Cette activité a toujours eu sa place dans l’action culturelle que construit le musée de l’Armée. La musique a d’ailleurs toujours été présente aux Invalides, nous en avons des échos historiques très précis. Le Ministre de la Défense Pierre Joxe a voulu lui offrir une forme de pérennité en créant une structure permettant d’organiser ces saisons musicales. Étant Conservatrice de musée, il m’a chargée de créer ces programmations. J’avais déjà des expériences d’organisation de saisons musicales dans d’autres lieux, notamment à Saint-Germain-en-Laye et au sein de la maison natale de Claude Debussy.
Quel était l’objectif originel de cette programmation ?

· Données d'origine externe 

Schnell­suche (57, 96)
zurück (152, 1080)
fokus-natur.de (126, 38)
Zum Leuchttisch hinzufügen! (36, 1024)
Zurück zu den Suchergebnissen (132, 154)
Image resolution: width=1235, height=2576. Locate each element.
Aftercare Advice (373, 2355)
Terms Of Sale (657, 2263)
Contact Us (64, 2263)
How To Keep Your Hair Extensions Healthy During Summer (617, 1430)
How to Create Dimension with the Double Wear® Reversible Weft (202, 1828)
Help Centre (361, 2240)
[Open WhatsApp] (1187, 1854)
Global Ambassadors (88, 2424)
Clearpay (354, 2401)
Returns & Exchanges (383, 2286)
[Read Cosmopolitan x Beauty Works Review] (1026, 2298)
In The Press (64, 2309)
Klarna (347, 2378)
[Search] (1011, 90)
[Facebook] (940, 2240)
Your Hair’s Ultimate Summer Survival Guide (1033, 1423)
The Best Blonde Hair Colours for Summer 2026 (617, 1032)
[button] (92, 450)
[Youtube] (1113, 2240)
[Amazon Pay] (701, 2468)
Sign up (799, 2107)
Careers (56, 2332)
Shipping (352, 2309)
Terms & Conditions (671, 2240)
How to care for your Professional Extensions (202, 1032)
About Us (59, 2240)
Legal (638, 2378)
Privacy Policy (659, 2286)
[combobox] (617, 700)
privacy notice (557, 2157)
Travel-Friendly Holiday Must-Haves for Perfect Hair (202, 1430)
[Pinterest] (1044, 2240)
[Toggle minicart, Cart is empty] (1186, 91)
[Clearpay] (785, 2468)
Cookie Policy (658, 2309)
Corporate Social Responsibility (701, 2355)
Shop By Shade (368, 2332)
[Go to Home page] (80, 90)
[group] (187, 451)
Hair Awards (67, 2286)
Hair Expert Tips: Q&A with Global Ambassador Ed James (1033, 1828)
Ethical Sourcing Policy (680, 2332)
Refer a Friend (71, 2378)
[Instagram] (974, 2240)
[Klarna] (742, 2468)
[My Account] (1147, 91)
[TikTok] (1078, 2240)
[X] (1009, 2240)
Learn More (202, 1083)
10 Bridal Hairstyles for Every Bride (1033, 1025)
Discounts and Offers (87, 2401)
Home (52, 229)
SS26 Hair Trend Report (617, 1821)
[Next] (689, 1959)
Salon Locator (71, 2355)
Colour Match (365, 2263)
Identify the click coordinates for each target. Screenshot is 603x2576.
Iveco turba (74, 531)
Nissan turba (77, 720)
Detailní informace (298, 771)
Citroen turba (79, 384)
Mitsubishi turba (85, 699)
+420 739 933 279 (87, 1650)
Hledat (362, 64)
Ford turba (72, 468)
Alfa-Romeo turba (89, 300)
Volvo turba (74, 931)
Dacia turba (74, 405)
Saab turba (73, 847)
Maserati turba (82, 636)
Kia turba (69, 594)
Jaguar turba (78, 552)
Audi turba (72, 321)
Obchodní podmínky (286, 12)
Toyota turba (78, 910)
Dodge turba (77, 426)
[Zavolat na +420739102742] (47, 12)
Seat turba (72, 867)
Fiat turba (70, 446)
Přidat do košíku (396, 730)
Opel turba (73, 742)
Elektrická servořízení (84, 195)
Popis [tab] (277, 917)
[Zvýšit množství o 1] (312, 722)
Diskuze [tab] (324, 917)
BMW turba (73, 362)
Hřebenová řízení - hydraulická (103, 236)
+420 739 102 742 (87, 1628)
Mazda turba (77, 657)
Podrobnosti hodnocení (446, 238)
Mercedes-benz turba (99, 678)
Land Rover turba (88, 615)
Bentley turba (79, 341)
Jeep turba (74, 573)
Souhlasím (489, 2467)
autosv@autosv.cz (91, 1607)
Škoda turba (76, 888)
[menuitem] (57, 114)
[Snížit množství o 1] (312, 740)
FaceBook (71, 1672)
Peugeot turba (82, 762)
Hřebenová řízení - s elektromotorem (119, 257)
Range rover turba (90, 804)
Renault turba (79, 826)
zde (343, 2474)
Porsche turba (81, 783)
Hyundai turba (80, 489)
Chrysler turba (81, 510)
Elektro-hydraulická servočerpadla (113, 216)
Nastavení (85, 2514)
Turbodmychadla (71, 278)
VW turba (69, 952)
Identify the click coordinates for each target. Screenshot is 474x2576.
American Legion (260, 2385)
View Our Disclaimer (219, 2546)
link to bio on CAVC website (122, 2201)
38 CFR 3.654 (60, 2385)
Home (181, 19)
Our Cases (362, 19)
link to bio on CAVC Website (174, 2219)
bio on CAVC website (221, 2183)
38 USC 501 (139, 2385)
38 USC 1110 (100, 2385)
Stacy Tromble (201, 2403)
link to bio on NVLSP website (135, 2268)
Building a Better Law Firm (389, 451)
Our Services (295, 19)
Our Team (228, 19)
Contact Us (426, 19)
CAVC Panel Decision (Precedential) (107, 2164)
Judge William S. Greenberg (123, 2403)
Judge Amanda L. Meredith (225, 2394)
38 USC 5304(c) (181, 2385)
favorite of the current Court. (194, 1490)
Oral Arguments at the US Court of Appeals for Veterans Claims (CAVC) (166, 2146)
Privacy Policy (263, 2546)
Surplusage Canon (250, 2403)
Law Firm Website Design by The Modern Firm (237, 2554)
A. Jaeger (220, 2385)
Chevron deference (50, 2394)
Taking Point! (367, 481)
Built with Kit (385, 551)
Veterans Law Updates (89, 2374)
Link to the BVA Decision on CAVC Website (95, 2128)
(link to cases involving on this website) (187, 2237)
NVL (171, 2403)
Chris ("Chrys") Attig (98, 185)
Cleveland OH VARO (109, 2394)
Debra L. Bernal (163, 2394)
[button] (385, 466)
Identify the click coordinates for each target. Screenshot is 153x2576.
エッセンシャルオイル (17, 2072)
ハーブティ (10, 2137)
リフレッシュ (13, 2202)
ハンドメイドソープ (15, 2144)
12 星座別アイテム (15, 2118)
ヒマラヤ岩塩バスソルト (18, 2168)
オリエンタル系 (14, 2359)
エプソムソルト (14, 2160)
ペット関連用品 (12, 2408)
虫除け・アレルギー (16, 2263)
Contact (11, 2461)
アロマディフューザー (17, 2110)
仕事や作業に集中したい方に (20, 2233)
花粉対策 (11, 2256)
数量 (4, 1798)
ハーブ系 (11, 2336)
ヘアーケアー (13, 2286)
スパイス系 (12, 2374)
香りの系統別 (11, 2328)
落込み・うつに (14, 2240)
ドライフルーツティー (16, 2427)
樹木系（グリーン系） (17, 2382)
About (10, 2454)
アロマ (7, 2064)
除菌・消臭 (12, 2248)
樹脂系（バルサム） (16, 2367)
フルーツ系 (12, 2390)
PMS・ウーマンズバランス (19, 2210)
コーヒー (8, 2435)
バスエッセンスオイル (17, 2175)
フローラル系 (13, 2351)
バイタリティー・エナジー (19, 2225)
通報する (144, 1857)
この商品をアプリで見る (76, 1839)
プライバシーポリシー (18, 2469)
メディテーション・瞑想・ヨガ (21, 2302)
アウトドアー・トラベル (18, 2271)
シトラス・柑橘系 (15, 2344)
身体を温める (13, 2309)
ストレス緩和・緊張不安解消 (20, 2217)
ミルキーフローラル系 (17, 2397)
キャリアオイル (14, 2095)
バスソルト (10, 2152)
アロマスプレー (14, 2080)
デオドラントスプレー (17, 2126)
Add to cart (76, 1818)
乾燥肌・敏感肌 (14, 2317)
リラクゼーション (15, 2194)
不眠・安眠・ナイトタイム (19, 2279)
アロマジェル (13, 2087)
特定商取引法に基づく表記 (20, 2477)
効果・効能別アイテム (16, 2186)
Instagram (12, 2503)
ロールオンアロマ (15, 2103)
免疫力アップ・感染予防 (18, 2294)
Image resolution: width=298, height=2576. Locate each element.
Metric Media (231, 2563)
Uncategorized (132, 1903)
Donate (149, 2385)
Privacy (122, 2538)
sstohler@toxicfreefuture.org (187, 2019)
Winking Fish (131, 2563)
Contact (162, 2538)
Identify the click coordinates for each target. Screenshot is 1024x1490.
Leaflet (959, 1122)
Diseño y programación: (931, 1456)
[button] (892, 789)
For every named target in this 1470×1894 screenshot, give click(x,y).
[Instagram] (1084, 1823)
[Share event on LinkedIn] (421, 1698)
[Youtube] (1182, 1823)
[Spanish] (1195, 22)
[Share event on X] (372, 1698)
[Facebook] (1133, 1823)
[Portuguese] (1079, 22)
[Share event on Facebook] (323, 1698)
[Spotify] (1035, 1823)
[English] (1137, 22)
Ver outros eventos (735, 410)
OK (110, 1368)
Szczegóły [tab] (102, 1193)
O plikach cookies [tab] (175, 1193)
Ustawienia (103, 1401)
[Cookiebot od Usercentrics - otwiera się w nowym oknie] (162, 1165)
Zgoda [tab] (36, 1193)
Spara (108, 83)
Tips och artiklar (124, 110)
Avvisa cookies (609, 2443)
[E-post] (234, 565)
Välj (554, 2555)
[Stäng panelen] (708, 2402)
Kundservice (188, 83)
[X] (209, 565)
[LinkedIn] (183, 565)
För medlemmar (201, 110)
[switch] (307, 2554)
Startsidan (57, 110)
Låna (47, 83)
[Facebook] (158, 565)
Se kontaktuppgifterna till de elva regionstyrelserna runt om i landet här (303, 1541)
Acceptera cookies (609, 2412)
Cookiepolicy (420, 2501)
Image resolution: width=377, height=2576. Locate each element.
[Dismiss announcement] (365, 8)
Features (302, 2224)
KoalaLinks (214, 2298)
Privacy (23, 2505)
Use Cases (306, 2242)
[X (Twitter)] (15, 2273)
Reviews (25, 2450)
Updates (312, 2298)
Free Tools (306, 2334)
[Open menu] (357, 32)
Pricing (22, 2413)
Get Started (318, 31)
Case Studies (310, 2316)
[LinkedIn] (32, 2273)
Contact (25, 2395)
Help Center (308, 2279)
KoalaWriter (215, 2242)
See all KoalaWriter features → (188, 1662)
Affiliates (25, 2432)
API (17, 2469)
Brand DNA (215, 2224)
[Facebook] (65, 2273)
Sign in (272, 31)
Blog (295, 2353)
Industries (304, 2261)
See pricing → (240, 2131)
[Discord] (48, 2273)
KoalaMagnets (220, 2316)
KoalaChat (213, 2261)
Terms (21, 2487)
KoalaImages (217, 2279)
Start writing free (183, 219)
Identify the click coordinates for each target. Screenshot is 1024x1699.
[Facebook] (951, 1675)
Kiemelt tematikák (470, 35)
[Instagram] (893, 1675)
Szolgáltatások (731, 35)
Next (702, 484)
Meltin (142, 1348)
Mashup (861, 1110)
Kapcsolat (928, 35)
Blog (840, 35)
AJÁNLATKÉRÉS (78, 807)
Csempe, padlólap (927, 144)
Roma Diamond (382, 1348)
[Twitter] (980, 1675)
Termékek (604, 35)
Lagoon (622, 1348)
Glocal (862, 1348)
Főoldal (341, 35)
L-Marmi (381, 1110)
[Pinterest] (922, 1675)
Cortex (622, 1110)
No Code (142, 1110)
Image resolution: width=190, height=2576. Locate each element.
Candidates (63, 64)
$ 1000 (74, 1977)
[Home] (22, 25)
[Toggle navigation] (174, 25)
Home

Initialement, Pierre Joxe avait souhaité que la programmation s’inscrive dans tous les monuments placés sous la protection du Ministère de la Défense, pour les animer et exalter l’histoire de ces lieux. Déjà, l’ancrage était toutefois aux Invalides. Il y avait ainsi le Château de Vincennes, mais aussi l’Abbaye royale du Val-de-Grâce autour de Louis XIII, les Invalides autour de Louis XIV, l’École militaire et les salons de l’Hôtel de la Marine autour de Louis XV. Un cycle de musique ancienne a pris forme à cette époque, en 1994-1995, avec des ensembles alors tout jeunes, comme l'Ensemble Le Concert Spirituel d’Hervé Niquet ou Les Talens Lyriques de Christophe Rousset. Nous avons conçu cette saison musicale afin d’affirmer une singularité, une originalité qui n’exclut pas pour autant d’aller vers toutes sortes de répertoires, en adéquation avec la sensibilité de chacun des lieux faisant office d'écrin pour ces concerts.
Sur quels critères construisez-vous vos programmations ?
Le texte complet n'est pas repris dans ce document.